GeoAI Unpacked #1: EO Foundation Models

Sep 30, 2024

Welcome to GeoAI Unpacked! I am Ali Ahmadalipour and in this newsletter, I’ll be sharing insights and deep dives in geospatial AI, focusing on business opportunities and industry challenges. Each issue will highlight key advances, real-world applications, and my personal perspective on emerging opportunities. For a sneak peak at the topics I plan to cover in upcoming issues, visit this link.

In this very first issue, we’re exploring Earth Observation (EO) foundation models. Let’s get to it!

1. What’s a foundation model? How is it different from previous AI methods?

Foundation model generally refers to a type of large-scale machine learning model that is trained on extensive datasets and can be fine-tuned for various specific tasks. These models are designed to serve as a robust base from which more specialized models or applications can be developed. One of the most popular foundation models is ChatGPT that uses a large language model (LLM) as its foundation.

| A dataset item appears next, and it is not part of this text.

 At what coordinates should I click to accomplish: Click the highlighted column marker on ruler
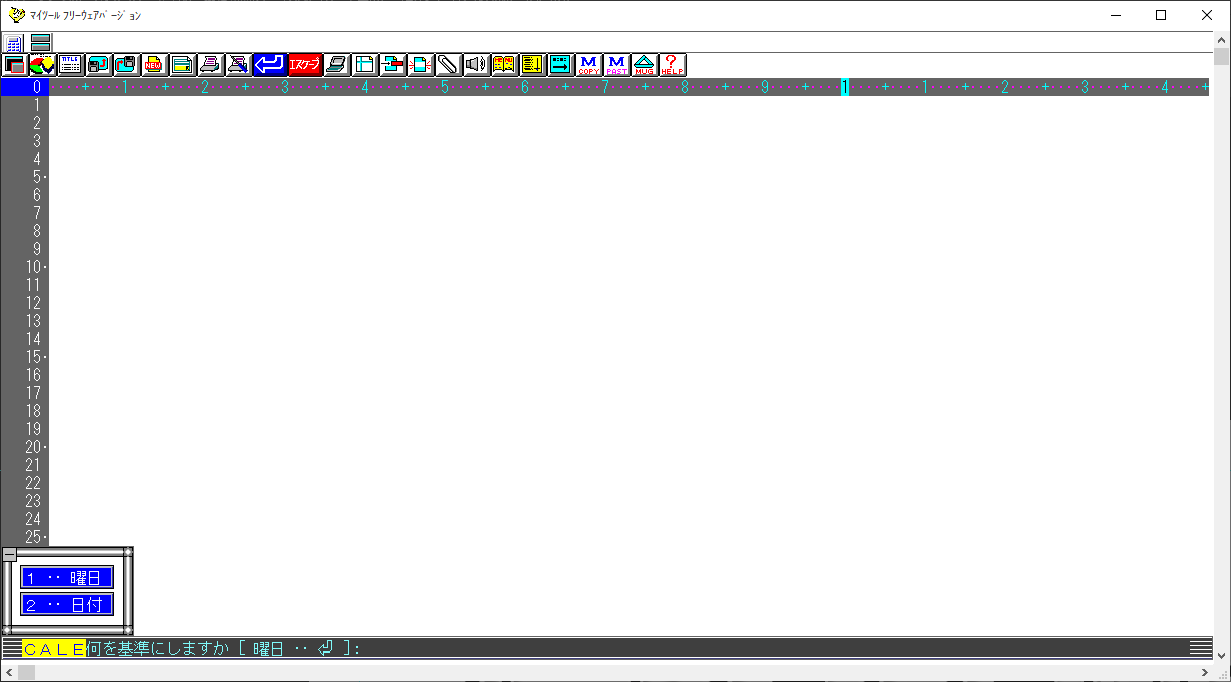[845, 87]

A few key differences between foundation models and a typical deep learning model are shown in the following figure:

In summary, foundation models are versatile and general-purpose, whereas conventional deep learning models are specialized neural networks tailored for specific tasks. For instance, a conventional deep learning model like a CNN might be trained specifically for object detection for a specific set of objects (e.g. ships, solar farms, oil tanks, flooded areas, etc.), and introducing a new object class (e.g. wind turbines) may require task-specific tuning from scratch. Notably, foundation models can reduce the need for extensive labeled training data by leveraging pre-training on large, unlabeled datasets and fine-tuning with smaller, task-specific datasets.

Segment Anything (SAM) by Meta AI is one example of a state-of-the-art foundation model for computer vision tasks that can identify and segment any object in an image or video. It's been trained on over 1 billion masks from 11 million images and it is capable of generalizing to new object categories without additional training.

2. What’s specific about EO foundation models?

Foundation models for EO share similar arguments with those used in other domains, but they also face unique challenges due to the complexity and diversity of EO data. Traditional AI models in EO are often trained specifically for a particular type of data or a specific application. For example, a model might be trained exclusively on RGB images for land cover classification or on SAR data for change detection. These models might not generalize well to other types of data without additional training. Whereas EO Foundation models are pre-trained on extensive EO datasets (e.g. different sensors and bands) to handle a range of tasks across various regions and conditions. After pre-training on a broad range of EO data, foundation models can be fine-tuned with smaller, task-specific datasets to adapt to particular applications or regions. This should make them highly versatile and effective for diverse tasks with relatively less additional effort.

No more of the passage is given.